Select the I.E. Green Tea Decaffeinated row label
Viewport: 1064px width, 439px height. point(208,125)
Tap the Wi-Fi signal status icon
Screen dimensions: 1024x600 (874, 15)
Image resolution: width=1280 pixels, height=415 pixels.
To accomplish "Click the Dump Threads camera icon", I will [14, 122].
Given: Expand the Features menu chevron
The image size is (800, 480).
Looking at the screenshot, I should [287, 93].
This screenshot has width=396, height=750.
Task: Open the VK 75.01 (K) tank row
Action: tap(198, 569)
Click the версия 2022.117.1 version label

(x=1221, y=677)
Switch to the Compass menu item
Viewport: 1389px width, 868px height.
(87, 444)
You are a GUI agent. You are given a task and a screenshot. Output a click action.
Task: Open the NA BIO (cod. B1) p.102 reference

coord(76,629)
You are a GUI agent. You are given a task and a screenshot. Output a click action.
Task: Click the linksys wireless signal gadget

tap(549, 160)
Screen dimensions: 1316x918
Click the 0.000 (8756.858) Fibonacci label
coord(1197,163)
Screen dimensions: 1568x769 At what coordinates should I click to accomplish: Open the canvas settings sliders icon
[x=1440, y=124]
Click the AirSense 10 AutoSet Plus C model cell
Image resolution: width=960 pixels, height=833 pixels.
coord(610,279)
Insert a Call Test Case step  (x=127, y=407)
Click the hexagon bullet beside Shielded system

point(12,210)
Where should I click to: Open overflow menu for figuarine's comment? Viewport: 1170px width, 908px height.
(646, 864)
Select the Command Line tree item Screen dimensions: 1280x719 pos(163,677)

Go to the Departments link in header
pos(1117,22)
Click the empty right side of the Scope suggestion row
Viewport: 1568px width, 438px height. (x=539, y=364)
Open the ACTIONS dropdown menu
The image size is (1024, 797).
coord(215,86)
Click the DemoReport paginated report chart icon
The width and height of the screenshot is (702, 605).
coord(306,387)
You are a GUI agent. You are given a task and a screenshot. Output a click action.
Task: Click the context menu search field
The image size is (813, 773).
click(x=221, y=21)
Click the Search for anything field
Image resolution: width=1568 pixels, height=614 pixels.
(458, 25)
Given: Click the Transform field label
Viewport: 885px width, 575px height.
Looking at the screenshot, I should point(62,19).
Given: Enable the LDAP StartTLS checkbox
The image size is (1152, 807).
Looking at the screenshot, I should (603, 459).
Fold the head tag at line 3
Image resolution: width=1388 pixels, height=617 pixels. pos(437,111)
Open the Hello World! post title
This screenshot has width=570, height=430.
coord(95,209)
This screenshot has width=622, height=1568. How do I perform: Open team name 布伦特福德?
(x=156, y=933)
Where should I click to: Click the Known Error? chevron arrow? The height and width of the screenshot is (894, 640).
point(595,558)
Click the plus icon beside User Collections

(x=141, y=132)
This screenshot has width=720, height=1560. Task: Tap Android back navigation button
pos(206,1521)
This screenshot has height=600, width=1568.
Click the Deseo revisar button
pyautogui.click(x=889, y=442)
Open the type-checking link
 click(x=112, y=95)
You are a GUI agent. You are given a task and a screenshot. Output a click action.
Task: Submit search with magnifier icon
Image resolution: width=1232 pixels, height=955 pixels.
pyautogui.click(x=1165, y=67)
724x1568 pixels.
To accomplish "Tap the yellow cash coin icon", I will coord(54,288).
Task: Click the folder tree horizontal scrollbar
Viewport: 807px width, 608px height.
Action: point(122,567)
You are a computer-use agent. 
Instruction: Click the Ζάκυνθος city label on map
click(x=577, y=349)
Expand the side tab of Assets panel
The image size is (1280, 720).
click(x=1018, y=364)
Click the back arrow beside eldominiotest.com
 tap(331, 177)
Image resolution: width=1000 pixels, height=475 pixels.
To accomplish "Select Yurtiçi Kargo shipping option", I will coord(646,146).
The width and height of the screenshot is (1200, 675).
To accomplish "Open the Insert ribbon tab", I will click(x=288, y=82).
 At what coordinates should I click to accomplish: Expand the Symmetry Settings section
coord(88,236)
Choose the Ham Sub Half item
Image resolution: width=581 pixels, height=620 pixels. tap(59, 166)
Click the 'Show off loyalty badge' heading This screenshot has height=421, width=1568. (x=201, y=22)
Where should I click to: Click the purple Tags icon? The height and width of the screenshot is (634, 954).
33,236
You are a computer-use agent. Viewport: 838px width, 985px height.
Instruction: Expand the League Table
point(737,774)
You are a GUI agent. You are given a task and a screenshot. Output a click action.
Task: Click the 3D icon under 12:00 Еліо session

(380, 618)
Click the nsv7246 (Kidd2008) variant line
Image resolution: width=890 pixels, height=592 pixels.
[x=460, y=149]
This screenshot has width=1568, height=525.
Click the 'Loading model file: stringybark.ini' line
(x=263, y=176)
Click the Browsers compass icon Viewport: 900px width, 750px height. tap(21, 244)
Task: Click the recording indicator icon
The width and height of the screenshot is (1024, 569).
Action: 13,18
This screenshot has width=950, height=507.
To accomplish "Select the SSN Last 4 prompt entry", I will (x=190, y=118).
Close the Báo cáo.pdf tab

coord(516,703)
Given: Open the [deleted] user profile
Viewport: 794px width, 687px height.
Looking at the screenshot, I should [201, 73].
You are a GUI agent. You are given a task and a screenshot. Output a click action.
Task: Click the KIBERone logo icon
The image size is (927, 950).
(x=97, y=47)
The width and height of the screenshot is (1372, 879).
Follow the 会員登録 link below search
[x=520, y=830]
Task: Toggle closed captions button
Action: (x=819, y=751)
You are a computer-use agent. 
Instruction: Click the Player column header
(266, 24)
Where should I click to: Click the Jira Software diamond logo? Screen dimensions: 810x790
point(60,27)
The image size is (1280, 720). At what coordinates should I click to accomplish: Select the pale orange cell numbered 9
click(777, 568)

* * *

Task directions »
Please reproduce the material in its entirety, exactly as it stands.

Written response »
Select the I.E. Green Tea Decaffeinated row label
Viewport: 1064px width, 439px height. point(208,125)
Tap the Wi-Fi signal status icon
Screen dimensions: 1024x600 (874, 15)
Image resolution: width=1280 pixels, height=415 pixels.
To accomplish "Click the Dump Threads camera icon", I will [14, 122].
Given: Expand the Features menu chevron
The image size is (800, 480).
Looking at the screenshot, I should [287, 93].
This screenshot has width=396, height=750.
Task: Open the VK 75.01 (K) tank row
Action: tap(198, 569)
Click the версия 2022.117.1 version label

(x=1221, y=677)
Switch to the Compass menu item
Viewport: 1389px width, 868px height.
(87, 444)
You are a GUI agent. You are given a task and a screenshot. Output a click action.
Task: Open the NA BIO (cod. B1) p.102 reference

coord(76,629)
You are a GUI agent. You are given a task and a screenshot. Output a click action.
Task: Click the linksys wireless signal gadget

tap(549, 160)
Screen dimensions: 1316x918
Click the 0.000 (8756.858) Fibonacci label
coord(1197,163)
Screen dimensions: 1568x769 At what coordinates should I click to accomplish: Open the canvas settings sliders icon
[x=1440, y=124]
Click the AirSense 10 AutoSet Plus C model cell
Image resolution: width=960 pixels, height=833 pixels.
coord(610,279)
Insert a Call Test Case step  (x=127, y=407)
Click the hexagon bullet beside Shielded system

point(12,210)
Where should I click to: Open overflow menu for figuarine's comment? Viewport: 1170px width, 908px height.
(646, 864)
Select the Command Line tree item Screen dimensions: 1280x719 pos(163,677)

Go to the Departments link in header
pos(1117,22)
Click the empty right side of the Scope suggestion row
Viewport: 1568px width, 438px height. (x=539, y=364)
Open the ACTIONS dropdown menu
The image size is (1024, 797).
coord(215,86)
Click the DemoReport paginated report chart icon
The width and height of the screenshot is (702, 605).
coord(306,387)
You are a GUI agent. You are given a task and a screenshot. Output a click action.
Task: Click the context menu search field
The image size is (813, 773).
click(x=221, y=21)
Click the Search for anything field
Image resolution: width=1568 pixels, height=614 pixels.
(458, 25)
Given: Click the Transform field label
Viewport: 885px width, 575px height.
Looking at the screenshot, I should point(62,19).
Given: Enable the LDAP StartTLS checkbox
The image size is (1152, 807).
Looking at the screenshot, I should (603, 459).
Fold the head tag at line 3
Image resolution: width=1388 pixels, height=617 pixels. pos(437,111)
Open the Hello World! post title
This screenshot has width=570, height=430.
coord(95,209)
This screenshot has width=622, height=1568. How do I perform: Open team name 布伦特福德?
(x=156, y=933)
Where should I click to: Click the Known Error? chevron arrow? The height and width of the screenshot is (894, 640).
point(595,558)
Click the plus icon beside User Collections

(x=141, y=132)
This screenshot has width=720, height=1560. Task: Tap Android back navigation button
pos(206,1521)
This screenshot has height=600, width=1568.
Click the Deseo revisar button
pyautogui.click(x=889, y=442)
Open the type-checking link
 click(x=112, y=95)
You are a GUI agent. You are given a task and a screenshot. Output a click action.
Task: Submit search with magnifier icon
Image resolution: width=1232 pixels, height=955 pixels.
pyautogui.click(x=1165, y=67)
724x1568 pixels.
To accomplish "Tap the yellow cash coin icon", I will coord(54,288).
Task: Click the folder tree horizontal scrollbar
Viewport: 807px width, 608px height.
Action: point(122,567)
You are a computer-use agent. 
Instruction: Click the Ζάκυνθος city label on map
click(x=577, y=349)
Expand the side tab of Assets panel
The image size is (1280, 720).
click(x=1018, y=364)
Click the back arrow beside eldominiotest.com
 tap(331, 177)
Image resolution: width=1000 pixels, height=475 pixels.
To accomplish "Select Yurtiçi Kargo shipping option", I will coord(646,146).
The width and height of the screenshot is (1200, 675).
To accomplish "Open the Insert ribbon tab", I will click(x=288, y=82).
 At what coordinates should I click to accomplish: Expand the Symmetry Settings section
coord(88,236)
Choose the Ham Sub Half item
Image resolution: width=581 pixels, height=620 pixels. tap(59, 166)
Click the 'Show off loyalty badge' heading This screenshot has height=421, width=1568. (x=201, y=22)
Where should I click to: Click the purple Tags icon? The height and width of the screenshot is (634, 954).
33,236
You are a computer-use agent. Viewport: 838px width, 985px height.
Instruction: Expand the League Table
point(737,774)
You are a GUI agent. You are given a task and a screenshot. Output a click action.
Task: Click the 3D icon under 12:00 Еліо session

(380, 618)
Click the nsv7246 (Kidd2008) variant line
Image resolution: width=890 pixels, height=592 pixels.
[x=460, y=149]
This screenshot has width=1568, height=525.
Click the 'Loading model file: stringybark.ini' line
(x=263, y=176)
Click the Browsers compass icon Viewport: 900px width, 750px height. tap(21, 244)
Task: Click the recording indicator icon
The width and height of the screenshot is (1024, 569).
Action: 13,18
This screenshot has width=950, height=507.
To accomplish "Select the SSN Last 4 prompt entry", I will (x=190, y=118).
Close the Báo cáo.pdf tab

coord(516,703)
Given: Open the [deleted] user profile
Viewport: 794px width, 687px height.
Looking at the screenshot, I should [201, 73].
You are a GUI agent. You are given a task and a screenshot. Output a click action.
Task: Click the KIBERone logo icon
The image size is (927, 950).
(x=97, y=47)
The width and height of the screenshot is (1372, 879).
Follow the 会員登録 link below search
[x=520, y=830]
Task: Toggle closed captions button
Action: (x=819, y=751)
You are a computer-use agent. 
Instruction: Click the Player column header
(266, 24)
Where should I click to: Click the Jira Software diamond logo? Screen dimensions: 810x790
point(60,27)
The image size is (1280, 720). At what coordinates should I click to accomplish: Select the pale orange cell numbered 9
click(777, 568)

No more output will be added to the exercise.